As they are about to be consumed by flames, I’m clutching the arms of the seat. I blurt out “Ohmygod. It’s the holocaust!” My Sophie turned to me and said, “Jeez, Mom! Calm down.”
When we walked out of the theater my family ribbed me for being overly sensitive. I have a reason. My mother came over from West Germany after World War II to make a better life for herself. She was not a victim of the holocaust, but she suffered the ravages of war as a small child, hiding in bomb shelters and living in poverty. The cloak of her cultural history enveloped all of us growing up. Learning about Nazi Germany was a gradual unfolding for me, at times quite distressing, and too horrible to comprehend. Ok, so maybe I am sensitive.
Life is Stranger than Fiction
And here I am – a half a century later no less, watching a new cultural scene unfold before my eyes, where it’s entirely possible that the next leader of the United States of America espouses ideology so dangerous, so incendiary, that we are at risk of eventually losing our basic freedoms and human rights. I’m not being dramatic. There are historical precedents in history of other countries’ slow walk toward fascism. A Trump presidency could open the floodgates, or the door for the next leader in line, perhaps someone brighter, more polished, better contained, and highly calculating. That individual could even be someone qualified, with a history of public-service, with a facility for diplomacy, and a basic understanding of the Constitution and the Bill of Rights. But this future person is also power hungry, racist, misogynist, exclusionary, paranoid, and harbors an extremist mentality that serves not the many but the few. It is possible.

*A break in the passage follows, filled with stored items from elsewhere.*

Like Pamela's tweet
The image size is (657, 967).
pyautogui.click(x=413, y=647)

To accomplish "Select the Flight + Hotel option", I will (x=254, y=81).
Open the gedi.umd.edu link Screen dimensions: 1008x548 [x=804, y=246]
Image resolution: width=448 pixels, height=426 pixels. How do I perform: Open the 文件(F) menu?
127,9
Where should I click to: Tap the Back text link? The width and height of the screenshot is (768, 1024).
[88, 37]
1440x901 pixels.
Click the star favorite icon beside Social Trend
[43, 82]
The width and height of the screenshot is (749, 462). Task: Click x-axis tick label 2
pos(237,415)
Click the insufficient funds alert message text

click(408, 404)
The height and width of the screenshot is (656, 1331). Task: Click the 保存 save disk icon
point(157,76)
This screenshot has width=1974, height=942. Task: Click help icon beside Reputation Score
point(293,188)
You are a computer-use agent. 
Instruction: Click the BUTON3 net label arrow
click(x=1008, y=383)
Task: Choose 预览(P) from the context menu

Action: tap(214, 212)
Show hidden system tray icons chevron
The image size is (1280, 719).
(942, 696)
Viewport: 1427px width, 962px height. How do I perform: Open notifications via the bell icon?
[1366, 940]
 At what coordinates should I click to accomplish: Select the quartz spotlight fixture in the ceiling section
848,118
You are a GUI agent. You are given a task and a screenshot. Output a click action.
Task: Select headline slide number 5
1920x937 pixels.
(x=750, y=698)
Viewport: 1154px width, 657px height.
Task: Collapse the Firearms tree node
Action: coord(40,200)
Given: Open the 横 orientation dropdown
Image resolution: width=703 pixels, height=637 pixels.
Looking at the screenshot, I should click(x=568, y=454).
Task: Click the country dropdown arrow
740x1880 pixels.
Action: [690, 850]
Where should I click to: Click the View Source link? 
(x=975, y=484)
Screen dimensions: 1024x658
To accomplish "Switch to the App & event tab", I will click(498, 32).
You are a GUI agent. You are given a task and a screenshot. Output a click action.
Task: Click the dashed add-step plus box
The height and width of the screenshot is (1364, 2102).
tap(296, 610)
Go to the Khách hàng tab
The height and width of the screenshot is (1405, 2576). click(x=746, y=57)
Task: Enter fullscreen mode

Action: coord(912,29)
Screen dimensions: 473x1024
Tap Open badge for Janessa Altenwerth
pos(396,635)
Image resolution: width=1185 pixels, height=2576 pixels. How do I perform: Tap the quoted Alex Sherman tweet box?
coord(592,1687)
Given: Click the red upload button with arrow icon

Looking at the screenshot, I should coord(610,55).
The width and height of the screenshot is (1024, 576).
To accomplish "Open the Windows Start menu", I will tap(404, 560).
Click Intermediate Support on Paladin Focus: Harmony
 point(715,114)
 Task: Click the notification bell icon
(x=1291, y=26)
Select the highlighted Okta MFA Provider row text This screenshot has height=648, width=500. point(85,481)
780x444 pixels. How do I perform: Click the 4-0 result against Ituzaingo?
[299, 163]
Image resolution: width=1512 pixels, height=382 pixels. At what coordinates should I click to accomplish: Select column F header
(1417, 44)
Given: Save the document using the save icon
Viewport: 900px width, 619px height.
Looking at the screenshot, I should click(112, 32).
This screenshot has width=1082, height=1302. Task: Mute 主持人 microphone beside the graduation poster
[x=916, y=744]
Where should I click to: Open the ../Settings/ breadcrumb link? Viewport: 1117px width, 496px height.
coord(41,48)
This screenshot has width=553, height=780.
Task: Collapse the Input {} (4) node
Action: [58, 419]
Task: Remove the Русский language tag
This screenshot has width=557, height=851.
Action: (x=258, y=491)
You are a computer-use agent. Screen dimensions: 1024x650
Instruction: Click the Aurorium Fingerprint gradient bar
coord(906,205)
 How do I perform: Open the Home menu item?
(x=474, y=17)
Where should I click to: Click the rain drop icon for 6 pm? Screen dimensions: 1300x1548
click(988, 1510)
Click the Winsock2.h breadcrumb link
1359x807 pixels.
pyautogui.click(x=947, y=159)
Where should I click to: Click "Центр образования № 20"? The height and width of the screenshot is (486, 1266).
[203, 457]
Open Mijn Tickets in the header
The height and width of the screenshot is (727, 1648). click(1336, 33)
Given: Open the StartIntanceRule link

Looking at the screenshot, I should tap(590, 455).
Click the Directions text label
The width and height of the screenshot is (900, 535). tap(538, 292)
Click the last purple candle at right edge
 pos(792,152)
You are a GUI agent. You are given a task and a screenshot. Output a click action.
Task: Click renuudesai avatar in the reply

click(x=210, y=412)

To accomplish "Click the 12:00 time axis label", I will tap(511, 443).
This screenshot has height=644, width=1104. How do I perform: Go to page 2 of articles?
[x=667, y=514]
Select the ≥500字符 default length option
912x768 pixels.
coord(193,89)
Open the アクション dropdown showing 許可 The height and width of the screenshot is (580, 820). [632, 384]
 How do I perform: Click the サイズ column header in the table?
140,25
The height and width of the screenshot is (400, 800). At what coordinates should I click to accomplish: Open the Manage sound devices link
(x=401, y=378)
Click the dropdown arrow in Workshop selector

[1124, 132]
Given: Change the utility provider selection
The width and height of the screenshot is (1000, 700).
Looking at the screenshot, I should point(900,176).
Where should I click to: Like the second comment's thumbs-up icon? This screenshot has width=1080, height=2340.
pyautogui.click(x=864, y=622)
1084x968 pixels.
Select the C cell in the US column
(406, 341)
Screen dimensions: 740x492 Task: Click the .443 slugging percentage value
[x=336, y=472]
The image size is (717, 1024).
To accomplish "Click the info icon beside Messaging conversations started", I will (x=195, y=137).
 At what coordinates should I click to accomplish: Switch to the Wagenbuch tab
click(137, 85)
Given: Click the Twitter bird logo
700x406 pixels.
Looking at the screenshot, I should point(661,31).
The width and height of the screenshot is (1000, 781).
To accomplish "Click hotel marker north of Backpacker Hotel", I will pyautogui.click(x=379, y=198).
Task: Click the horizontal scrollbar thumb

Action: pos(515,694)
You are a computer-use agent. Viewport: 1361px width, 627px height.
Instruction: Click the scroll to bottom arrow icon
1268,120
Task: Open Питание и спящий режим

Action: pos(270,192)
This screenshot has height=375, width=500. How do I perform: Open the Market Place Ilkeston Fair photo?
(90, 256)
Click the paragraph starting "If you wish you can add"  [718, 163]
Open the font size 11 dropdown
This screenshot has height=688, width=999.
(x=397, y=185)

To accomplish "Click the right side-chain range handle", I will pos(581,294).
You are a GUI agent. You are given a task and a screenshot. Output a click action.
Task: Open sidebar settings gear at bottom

It doesn’t take a psychologist like myself to discern that Donald Trump has a severe narcissistic personality disorder, with seriously underdeveloped social and emotional intelligence, and an inability to self-regulate or take perspective. But he certainly has a skill: persuasion. And he appeals close to 40- 45% of the US population. Some of my friends are in that cohort. My friends are kind, intelligent, and want the best for their families and their communities. They strive for safety, success, and happiness. And yet it is very difficult for me to understand how the people I admire and love could support such an unstable and dangerous candidate. For the most part, I’ve concluded that they are making the anti-Hillary vote. I can understand that as well. People either hate the Clintons or they hate what they think of as the elite politician and “the establishment.” Many of my friends wanted Bernie Sanders. I listened to Bernie recently and he tells his supporters to go look at the facts and issues (yes, I know it’s hard to find unbiased assessments), and stay out of the myopic personality contest that has hijacked the media and the debates. It seems like wise advice but I don’t think many people are in a state of mind to step back and deeply look at the important issues facing the American public and our children’s futures, not to mention the future of our planet and all of its inhabitants. (Are you aware that a third of the Great Barrier Reef disappeared this year? Or, that we have the greatest humanitarian crisis of our generation happening in Syria?)
Love Your Neighbors
Second, as some of you know, I’m working on a project on kindness. This means that I’m taking a hard look at empathy and listening to lots of people’s stories. It’s been heartening and also eye-opening. There are cultural trends tracked by various surveys. Some show that narcissism is on the rise while levels of empathy are on the decline. It makes sense that those go hand-in-hand, as one goes up the other goes down.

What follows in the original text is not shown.